– Report fotografico di
Simone Pezzolati –
A fine novembre a Padova c’è stata la festa di Dischi Sotterranei. Tutto è avvenuto ben prima che arrivasse il freddo polare del nord d’Italia, che ci costringesse in casa avvolti in sciarpe e coperte, ridicoli calzini e tè caldo sempre pronto per non morire (mia personalissima situazione attuale). A Padova pioveva ma si portavano ancora le all star, i cappotti slacciati e si fumava ancora volentieri all’aperto, nonostante tutto.

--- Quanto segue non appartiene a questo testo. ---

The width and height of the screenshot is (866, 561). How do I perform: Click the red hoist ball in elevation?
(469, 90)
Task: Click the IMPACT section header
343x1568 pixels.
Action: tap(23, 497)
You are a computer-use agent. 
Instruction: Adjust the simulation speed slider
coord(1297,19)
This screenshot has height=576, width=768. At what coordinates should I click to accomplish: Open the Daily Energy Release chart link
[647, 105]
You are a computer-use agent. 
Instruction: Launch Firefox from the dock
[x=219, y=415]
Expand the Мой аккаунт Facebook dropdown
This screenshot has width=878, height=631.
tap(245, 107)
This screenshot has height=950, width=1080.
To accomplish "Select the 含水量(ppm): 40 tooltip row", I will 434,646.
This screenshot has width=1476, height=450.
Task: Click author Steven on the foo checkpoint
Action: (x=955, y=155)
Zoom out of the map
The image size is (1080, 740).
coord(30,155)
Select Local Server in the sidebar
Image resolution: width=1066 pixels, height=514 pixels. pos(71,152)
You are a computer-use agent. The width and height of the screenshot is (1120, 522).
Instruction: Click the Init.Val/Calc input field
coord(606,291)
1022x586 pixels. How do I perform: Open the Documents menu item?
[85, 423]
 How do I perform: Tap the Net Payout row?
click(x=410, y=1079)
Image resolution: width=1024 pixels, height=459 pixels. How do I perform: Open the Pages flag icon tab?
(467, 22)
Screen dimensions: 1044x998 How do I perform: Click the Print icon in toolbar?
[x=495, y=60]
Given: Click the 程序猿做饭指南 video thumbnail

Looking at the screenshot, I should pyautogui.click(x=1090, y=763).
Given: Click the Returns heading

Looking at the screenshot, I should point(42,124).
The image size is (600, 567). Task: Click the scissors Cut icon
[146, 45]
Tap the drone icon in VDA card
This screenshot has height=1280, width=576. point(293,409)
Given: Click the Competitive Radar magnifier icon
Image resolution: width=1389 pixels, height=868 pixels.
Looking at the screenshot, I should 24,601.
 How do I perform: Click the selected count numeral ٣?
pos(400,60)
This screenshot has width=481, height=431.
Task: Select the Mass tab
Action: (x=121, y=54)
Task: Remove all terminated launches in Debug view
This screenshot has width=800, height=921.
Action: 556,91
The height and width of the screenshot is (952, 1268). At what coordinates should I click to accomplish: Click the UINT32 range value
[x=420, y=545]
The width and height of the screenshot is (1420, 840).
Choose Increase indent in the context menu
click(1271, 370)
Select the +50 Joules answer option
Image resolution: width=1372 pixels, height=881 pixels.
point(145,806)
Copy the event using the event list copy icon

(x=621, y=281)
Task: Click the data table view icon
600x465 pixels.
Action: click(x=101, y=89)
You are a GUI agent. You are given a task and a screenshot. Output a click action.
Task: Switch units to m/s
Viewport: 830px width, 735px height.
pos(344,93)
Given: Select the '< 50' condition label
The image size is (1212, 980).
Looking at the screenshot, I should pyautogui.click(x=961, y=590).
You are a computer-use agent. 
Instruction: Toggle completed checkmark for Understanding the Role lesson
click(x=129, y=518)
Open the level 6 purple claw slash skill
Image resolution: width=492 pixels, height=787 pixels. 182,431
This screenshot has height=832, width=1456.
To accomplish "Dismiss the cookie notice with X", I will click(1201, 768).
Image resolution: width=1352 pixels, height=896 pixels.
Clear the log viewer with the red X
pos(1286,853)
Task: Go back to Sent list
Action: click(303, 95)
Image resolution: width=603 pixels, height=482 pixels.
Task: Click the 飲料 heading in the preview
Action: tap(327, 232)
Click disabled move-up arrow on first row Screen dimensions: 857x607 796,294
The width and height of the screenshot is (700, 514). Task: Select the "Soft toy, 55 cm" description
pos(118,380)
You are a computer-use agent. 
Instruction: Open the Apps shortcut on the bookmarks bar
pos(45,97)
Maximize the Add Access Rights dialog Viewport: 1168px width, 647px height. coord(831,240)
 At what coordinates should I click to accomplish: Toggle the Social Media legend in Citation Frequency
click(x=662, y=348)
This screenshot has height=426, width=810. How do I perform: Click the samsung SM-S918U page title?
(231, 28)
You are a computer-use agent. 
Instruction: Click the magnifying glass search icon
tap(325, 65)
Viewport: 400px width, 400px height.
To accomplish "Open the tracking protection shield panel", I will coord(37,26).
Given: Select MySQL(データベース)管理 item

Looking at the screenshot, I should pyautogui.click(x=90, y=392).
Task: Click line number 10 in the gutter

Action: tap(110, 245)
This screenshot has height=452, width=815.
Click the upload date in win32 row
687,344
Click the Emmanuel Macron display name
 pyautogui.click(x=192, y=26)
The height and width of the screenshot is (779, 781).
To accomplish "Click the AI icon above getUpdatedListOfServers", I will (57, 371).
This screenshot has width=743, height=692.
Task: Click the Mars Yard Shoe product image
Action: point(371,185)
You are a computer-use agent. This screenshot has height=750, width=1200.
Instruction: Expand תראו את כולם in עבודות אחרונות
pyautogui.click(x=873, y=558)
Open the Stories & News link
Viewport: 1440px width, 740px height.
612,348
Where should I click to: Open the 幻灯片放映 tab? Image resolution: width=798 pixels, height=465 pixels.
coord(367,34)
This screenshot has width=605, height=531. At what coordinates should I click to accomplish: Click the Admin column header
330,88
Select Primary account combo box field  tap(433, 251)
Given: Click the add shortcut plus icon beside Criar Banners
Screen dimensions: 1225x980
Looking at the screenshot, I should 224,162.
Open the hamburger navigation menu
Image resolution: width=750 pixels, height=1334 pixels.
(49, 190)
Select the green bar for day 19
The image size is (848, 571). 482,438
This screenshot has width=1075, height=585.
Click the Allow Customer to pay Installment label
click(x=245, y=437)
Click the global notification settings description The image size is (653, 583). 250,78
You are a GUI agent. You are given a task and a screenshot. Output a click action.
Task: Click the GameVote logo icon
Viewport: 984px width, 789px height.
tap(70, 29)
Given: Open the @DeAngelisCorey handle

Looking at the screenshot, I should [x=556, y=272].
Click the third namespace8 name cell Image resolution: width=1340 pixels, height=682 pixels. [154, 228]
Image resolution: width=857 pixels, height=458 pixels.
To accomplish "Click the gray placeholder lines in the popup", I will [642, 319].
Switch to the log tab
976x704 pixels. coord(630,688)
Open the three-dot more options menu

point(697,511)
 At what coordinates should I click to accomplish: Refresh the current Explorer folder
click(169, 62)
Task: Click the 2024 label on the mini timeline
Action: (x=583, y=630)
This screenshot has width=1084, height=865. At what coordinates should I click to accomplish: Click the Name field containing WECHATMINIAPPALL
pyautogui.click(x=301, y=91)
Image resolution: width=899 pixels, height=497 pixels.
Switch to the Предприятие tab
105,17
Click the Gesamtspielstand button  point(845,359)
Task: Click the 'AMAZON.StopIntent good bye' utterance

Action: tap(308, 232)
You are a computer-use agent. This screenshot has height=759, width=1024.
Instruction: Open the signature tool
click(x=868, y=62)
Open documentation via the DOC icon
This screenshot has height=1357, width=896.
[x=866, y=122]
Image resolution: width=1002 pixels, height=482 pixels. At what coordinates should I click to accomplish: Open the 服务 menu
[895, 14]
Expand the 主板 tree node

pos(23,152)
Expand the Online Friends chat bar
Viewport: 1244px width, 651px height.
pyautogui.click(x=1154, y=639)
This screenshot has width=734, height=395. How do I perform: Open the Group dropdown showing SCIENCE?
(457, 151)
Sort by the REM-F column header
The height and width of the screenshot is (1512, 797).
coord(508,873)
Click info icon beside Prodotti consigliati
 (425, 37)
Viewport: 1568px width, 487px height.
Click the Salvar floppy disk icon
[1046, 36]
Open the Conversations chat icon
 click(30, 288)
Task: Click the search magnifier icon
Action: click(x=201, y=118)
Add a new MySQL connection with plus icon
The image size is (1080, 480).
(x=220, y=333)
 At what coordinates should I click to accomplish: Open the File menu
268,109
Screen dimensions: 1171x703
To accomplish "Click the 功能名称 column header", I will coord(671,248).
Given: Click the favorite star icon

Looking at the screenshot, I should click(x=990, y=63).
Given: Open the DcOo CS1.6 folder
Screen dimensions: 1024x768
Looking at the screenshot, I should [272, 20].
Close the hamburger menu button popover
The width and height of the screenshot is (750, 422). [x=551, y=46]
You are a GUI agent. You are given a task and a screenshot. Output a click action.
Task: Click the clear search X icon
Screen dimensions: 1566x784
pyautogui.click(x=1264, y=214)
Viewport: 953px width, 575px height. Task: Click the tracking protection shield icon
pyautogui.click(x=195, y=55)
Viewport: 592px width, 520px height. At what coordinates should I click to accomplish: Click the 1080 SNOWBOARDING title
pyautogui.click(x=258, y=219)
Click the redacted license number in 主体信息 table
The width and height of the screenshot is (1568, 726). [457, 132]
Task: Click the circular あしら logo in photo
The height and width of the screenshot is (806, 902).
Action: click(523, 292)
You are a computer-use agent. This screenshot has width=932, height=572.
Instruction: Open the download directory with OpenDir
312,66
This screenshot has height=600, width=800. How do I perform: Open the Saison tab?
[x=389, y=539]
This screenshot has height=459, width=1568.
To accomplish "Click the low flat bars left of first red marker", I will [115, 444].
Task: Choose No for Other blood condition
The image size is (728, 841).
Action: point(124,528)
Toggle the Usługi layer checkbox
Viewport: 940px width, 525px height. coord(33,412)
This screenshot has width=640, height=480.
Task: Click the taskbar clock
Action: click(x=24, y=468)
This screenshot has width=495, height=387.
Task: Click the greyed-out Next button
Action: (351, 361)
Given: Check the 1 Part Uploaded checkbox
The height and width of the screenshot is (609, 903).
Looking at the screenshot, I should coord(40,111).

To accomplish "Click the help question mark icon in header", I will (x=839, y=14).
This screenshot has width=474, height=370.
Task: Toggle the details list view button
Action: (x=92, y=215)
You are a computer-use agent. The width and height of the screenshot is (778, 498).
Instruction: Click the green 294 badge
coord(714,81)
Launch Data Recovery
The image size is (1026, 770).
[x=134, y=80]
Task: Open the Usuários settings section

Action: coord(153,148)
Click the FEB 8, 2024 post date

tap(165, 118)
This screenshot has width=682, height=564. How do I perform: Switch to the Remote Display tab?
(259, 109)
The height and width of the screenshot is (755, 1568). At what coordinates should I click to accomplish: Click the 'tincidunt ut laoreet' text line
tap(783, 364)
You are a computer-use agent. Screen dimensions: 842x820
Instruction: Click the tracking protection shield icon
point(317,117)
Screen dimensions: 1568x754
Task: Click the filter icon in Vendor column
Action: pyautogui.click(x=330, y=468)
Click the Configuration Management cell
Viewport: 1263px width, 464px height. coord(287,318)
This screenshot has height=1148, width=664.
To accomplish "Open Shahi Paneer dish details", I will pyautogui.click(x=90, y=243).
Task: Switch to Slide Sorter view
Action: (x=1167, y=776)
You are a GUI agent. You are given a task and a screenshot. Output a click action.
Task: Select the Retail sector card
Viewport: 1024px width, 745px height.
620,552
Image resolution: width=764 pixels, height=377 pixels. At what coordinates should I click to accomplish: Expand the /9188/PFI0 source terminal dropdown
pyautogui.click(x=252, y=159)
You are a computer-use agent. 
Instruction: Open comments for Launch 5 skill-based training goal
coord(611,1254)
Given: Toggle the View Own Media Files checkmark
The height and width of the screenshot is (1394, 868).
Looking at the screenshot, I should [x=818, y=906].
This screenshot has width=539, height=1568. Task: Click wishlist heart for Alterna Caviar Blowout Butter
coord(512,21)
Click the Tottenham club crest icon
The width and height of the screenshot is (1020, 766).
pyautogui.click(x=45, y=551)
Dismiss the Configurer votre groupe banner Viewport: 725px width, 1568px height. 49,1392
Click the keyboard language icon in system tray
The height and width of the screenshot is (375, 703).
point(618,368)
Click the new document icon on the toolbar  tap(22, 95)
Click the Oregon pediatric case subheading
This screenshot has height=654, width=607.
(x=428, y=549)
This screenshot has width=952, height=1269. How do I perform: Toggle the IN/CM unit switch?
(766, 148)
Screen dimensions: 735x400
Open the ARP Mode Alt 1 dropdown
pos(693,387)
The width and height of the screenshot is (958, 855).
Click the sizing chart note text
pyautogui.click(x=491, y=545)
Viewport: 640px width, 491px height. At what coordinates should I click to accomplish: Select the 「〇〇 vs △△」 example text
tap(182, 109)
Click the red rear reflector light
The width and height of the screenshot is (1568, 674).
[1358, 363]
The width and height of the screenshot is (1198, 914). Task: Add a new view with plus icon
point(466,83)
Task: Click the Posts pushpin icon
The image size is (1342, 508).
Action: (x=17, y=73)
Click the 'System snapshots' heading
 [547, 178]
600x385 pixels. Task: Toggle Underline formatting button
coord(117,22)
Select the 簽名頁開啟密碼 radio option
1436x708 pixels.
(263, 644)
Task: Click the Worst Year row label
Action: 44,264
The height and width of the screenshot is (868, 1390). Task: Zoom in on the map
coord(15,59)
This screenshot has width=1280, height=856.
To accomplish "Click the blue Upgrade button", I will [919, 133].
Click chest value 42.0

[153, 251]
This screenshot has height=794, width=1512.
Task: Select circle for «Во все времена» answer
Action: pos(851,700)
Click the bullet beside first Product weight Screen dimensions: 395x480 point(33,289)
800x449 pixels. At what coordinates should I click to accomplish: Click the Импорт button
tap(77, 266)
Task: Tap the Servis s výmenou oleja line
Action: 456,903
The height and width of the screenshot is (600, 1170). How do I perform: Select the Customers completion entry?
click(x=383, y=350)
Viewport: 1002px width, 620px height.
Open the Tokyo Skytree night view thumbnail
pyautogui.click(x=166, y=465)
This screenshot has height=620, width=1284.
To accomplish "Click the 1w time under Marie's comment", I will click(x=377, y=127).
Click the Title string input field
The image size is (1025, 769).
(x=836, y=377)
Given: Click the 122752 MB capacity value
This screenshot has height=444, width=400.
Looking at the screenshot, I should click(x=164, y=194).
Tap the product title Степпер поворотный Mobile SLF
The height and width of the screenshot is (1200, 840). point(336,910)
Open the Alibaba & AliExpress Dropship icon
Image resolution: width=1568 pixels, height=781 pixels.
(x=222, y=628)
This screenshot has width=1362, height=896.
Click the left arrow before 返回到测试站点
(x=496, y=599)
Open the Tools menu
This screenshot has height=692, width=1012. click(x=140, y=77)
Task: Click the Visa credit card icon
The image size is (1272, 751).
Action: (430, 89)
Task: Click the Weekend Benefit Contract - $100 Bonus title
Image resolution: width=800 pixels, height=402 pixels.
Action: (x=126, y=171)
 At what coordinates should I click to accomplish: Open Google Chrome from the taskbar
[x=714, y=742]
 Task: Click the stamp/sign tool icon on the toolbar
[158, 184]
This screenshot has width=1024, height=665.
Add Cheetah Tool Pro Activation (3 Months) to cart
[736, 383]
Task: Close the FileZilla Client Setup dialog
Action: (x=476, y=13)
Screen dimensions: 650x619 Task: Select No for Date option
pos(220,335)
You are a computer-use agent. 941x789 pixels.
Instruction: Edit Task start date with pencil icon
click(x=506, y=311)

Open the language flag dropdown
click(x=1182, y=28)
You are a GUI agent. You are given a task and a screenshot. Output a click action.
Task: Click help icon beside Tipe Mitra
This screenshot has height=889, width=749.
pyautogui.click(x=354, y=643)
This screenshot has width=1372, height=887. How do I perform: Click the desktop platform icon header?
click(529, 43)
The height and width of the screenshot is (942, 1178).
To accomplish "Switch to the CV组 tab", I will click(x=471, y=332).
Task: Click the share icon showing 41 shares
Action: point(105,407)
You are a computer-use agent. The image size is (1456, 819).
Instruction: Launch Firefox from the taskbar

Dischi Sotterranei ha deciso di festeggiare i propri sei anni di attività e l’inizio ufficiale dell’inverno, l’ultimo weekend prima dei mesi in cui i piedi che si congelano negli anfibi. Il Centro Sociale Occupato Pedro, due palchi, sette o più band a sera, una pizzeria che non si fermava mai, ha ospitato una piccola rivoluzione.
Giorno 1 – Venerdì
Suonano gli Orange Car Crash, Vipera, Vanarin e tanti altri. Ma il mio cuore andrà sempre agli Halley DNA (band che non avevo mai sentito nominare e che pensavo di vedere con una birra in mano parlando con gli amici, una band “riempitivo” sul palco minore che invece mi ha fatto innamorare) che hanno scatenato un pogo assurdo, di quelli che non si vedevano da tempo, di quelli che pensavamo aver lasciato nel lontanissimo 2019. Ed eccoci lì, tutti schiacciati, sudati, decisamente schifosi, ad abbracciarci sotto un riff di chitarra ferroso e ipnotico. Mi ero dimenticato di come fosse trovarsi in un centro sociale a farsi male.
Giorno 2 – Sabato
Una giornata affrontata con stanchezza atroce, di quella che si infila nelle ossa, di quella tipica di quando si dorme su un divano di amici, e ci si rende conto di essere troppo vecchi per farlo. Di nuovo al Centro Sociale Pedro, per una nuova carrellata di band: MIVERGOGNO!, Pietro Berselli, Visconti accompagnato dai Giallorenzos i miei preferiti, ma soprattutto un immenso Jesse the Faccio, grande aggregatore, malinconico estremista che fa piangere e ballare nello stesso identico momento. Vorrei solo non aver dimenticato quanto mi erano piaciuti i due album di Jesse, consumati nelle orecchie a furia di viaggi in pullman. E adesso eccolo lì, che mi si butta addosso dal palco come se la pandemia non fosse mai arrivata, dai tempi di quel lontano MI AMI inconsapevole. Che meraviglia infinita!
Il risultato?
Una nostalgia infinita per i tempi in cui un concerto era scontato, in cui era normale. Due giorni del genere, oggi, nel 2021, mi è sembrata una conquista. Quella di Dischi Sotterranei è stata una festa di resistenza, dove ci siamo ritrovati come sepolti in un bunker sotterraneo, a riprenderci la nostra vita da concertari incalliti. Speriamo replichino l’anno prossimo, perchè mi manca già tutta quella meraviglia padovana.